• [Exercise] Look below for the line that contains "Instruction: Click the percent Fee Rate icon", then copy it and each following line to the end of the records, minus any pictures.

----

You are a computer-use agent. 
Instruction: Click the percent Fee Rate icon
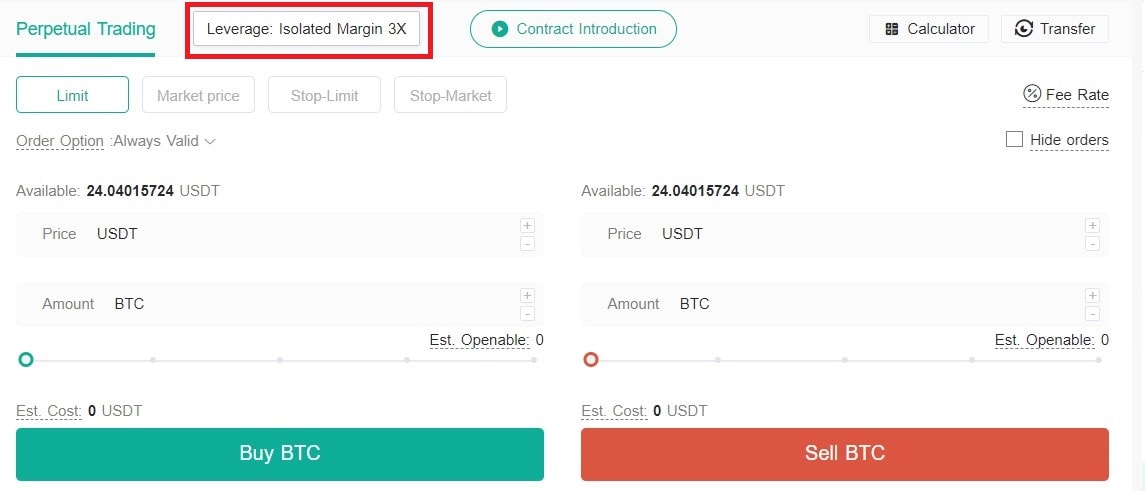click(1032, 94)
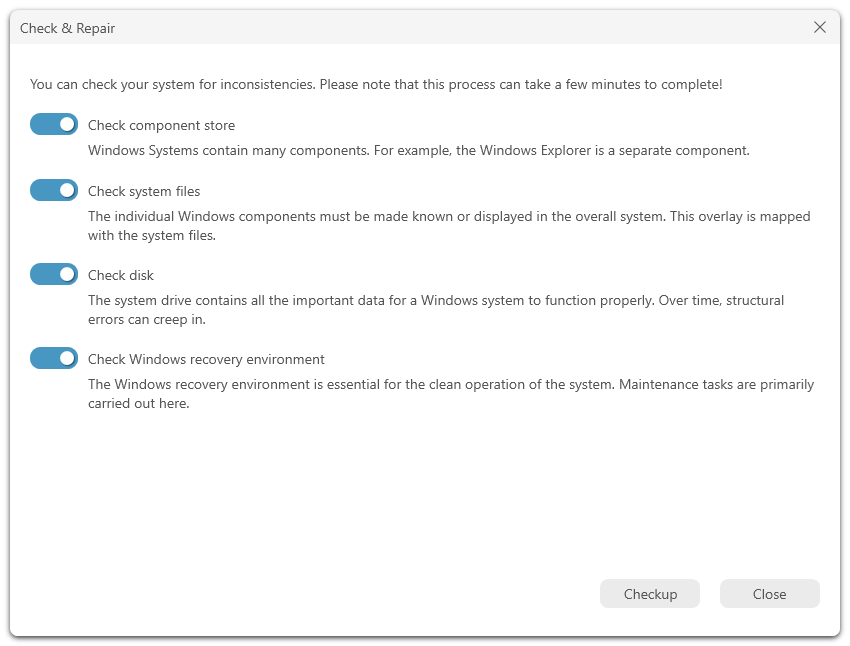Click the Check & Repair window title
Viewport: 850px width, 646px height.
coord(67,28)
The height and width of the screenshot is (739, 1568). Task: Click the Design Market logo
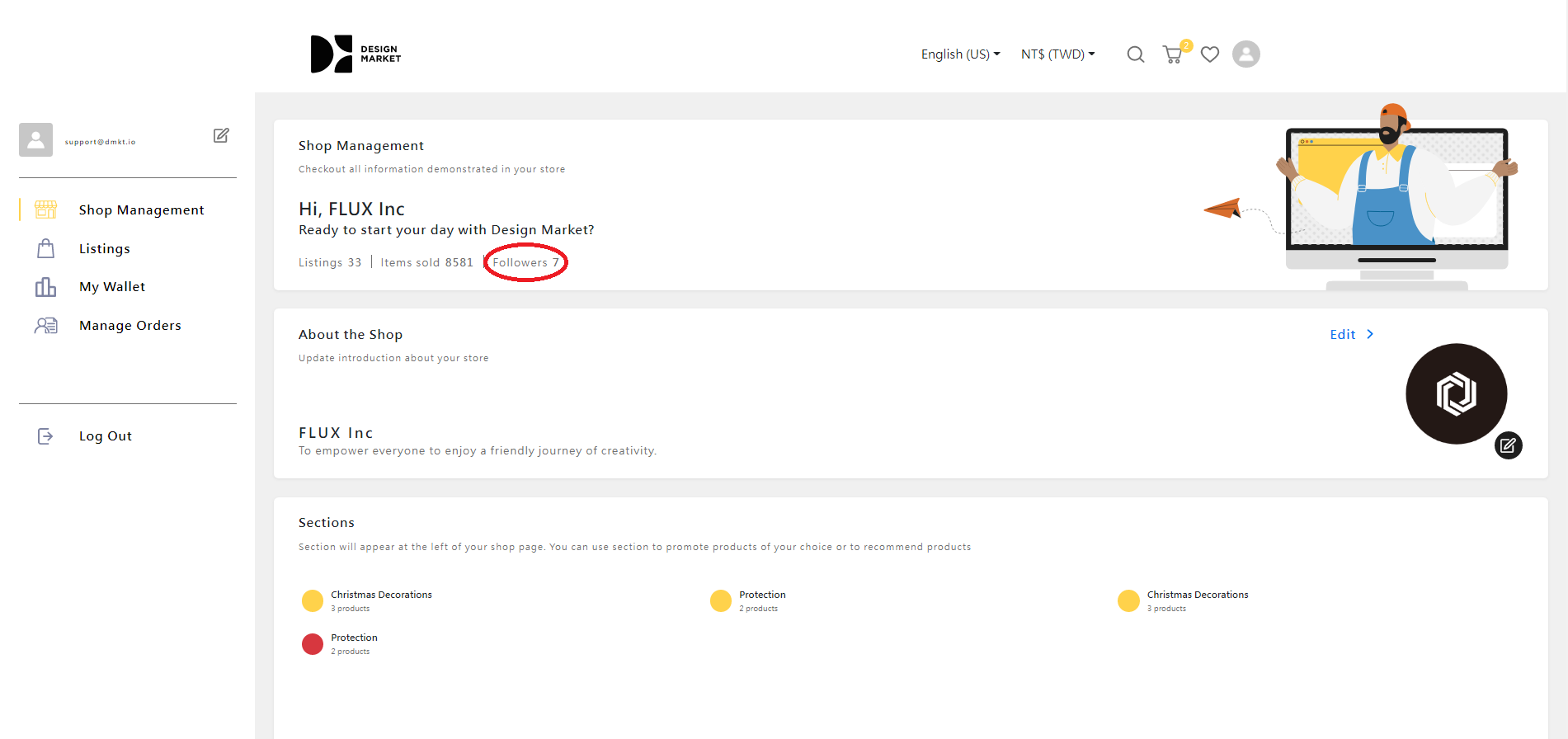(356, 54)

----

• [Answer to the exercise]
Instruction: Click the percent Fee Rate icon
click(1032, 94)
Click the Check & Repair window title
Viewport: 850px width, 646px height.
coord(67,28)
The height and width of the screenshot is (739, 1568). Task: Click the Design Market logo
(356, 54)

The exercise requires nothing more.